======== Items ========
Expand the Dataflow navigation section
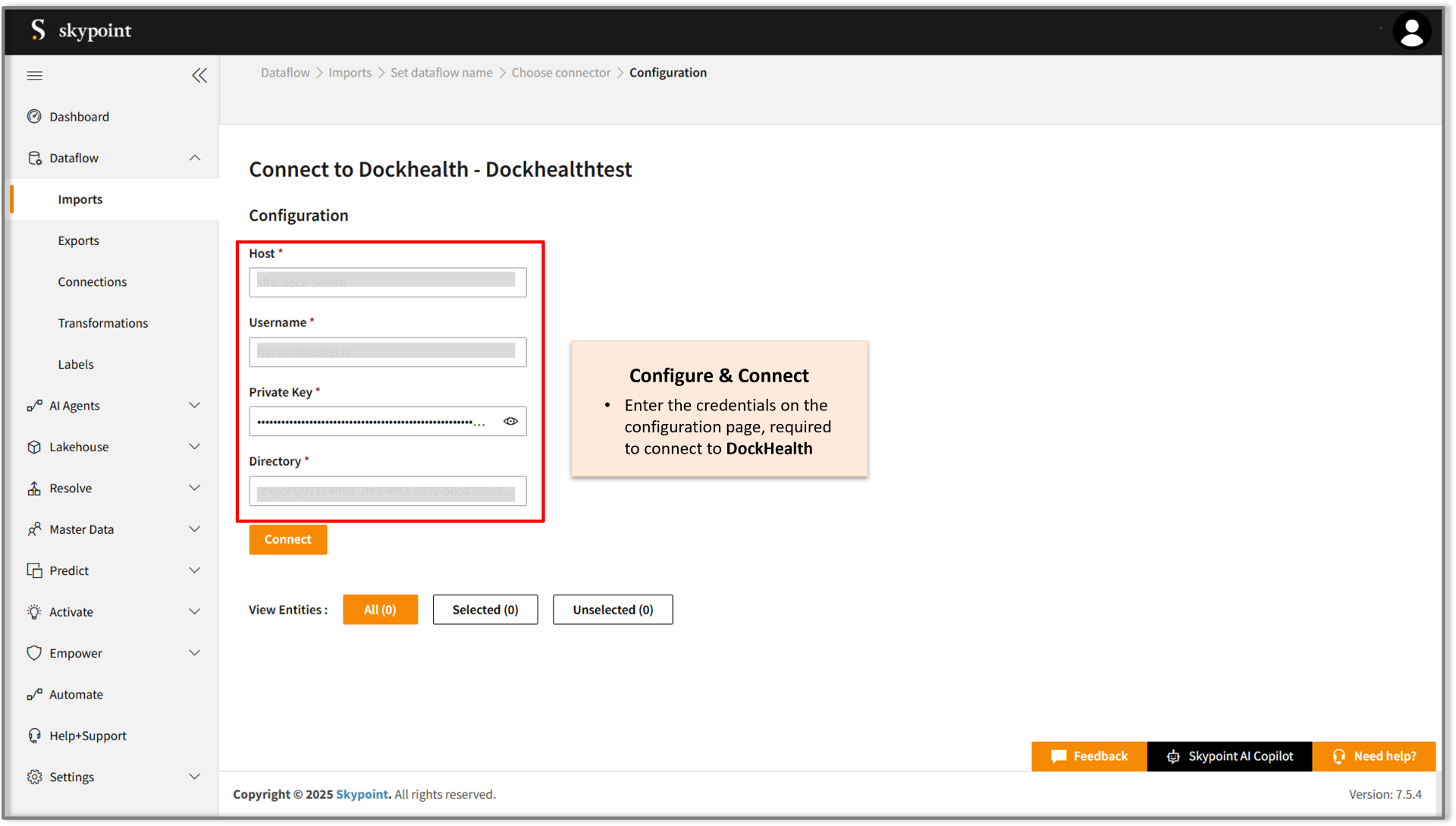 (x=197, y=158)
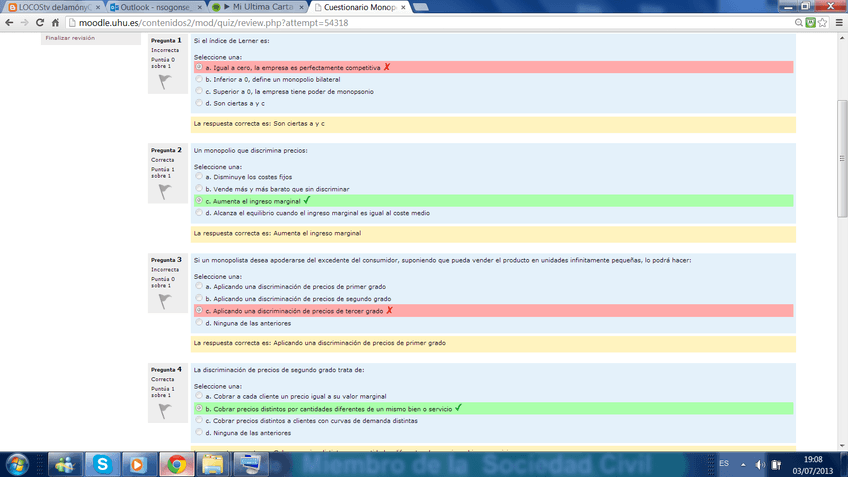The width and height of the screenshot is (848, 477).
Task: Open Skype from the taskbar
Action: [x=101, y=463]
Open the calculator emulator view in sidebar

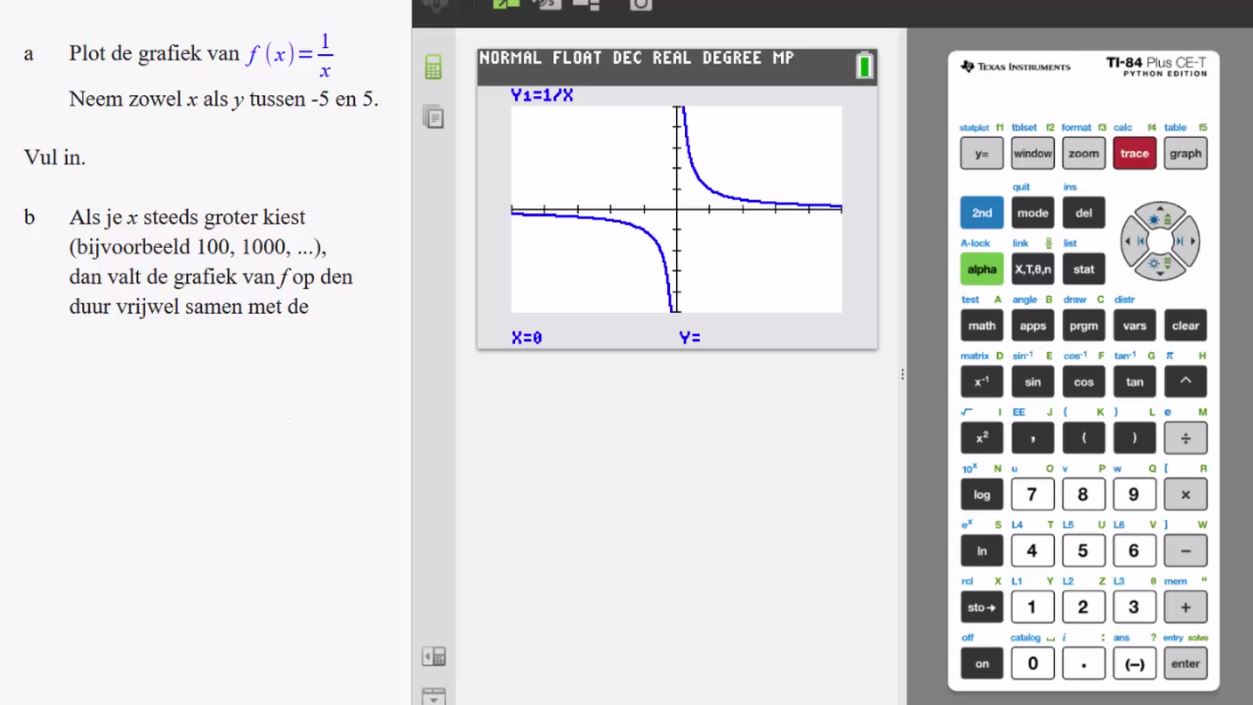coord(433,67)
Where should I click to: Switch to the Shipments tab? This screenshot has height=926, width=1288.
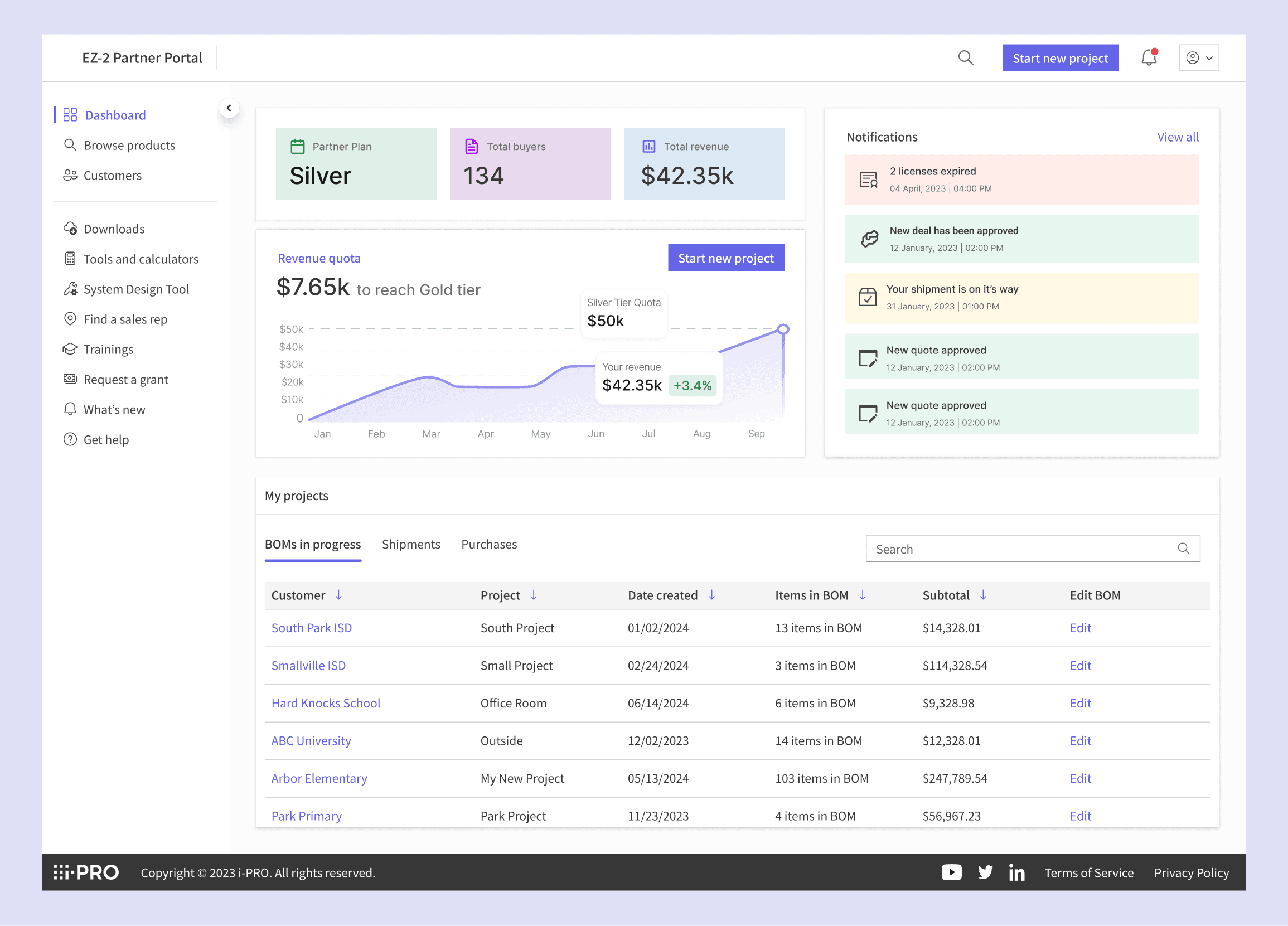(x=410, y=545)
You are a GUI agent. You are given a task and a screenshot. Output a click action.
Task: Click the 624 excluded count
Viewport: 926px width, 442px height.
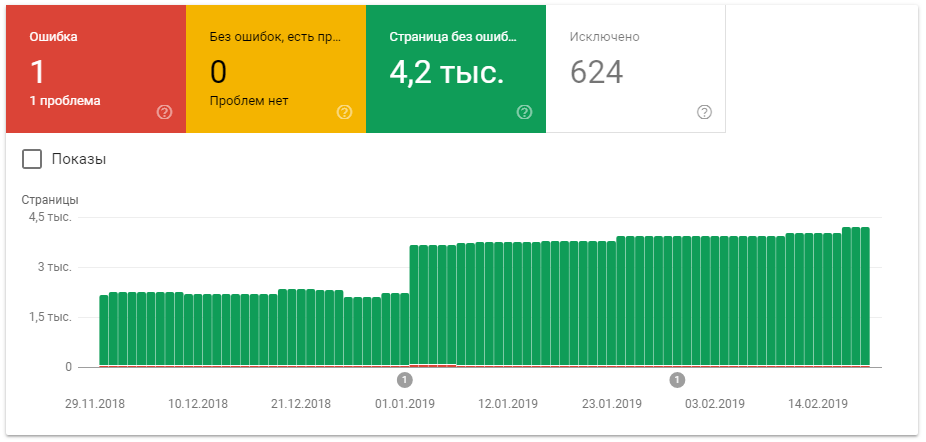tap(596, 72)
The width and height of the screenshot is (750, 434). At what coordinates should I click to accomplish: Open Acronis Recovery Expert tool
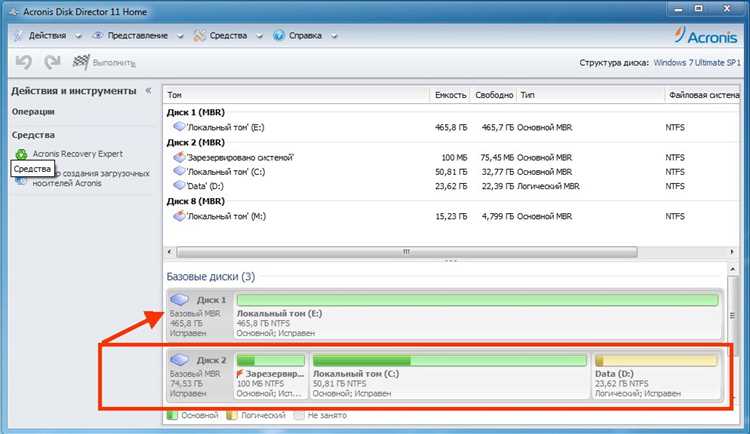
========
(Written exercise) Rewrite the lines above as a numbered list, skipping blank lines and leaving the pictures out.

(Solution)
1. Expand the Dataflow navigation section
2.  (x=197, y=158)
3. The width and height of the screenshot is (848, 477).
4. Task: Open Skype from the taskbar
5. Action: [x=101, y=463]
6. Open the calculator emulator view in sidebar
7. coord(433,67)
8. Where should I click to: Switch to the Shipments tab? This screenshot has height=926, width=1288.
9. (x=410, y=545)
10. You are a GUI agent. You are given a task and a screenshot. Output a click action.
11. Task: Click the 624 excluded count
12. Viewport: 926px width, 442px height.
13. tap(596, 72)
14. The width and height of the screenshot is (750, 434). At what coordinates should I click to accomplish: Open Acronis Recovery Expert tool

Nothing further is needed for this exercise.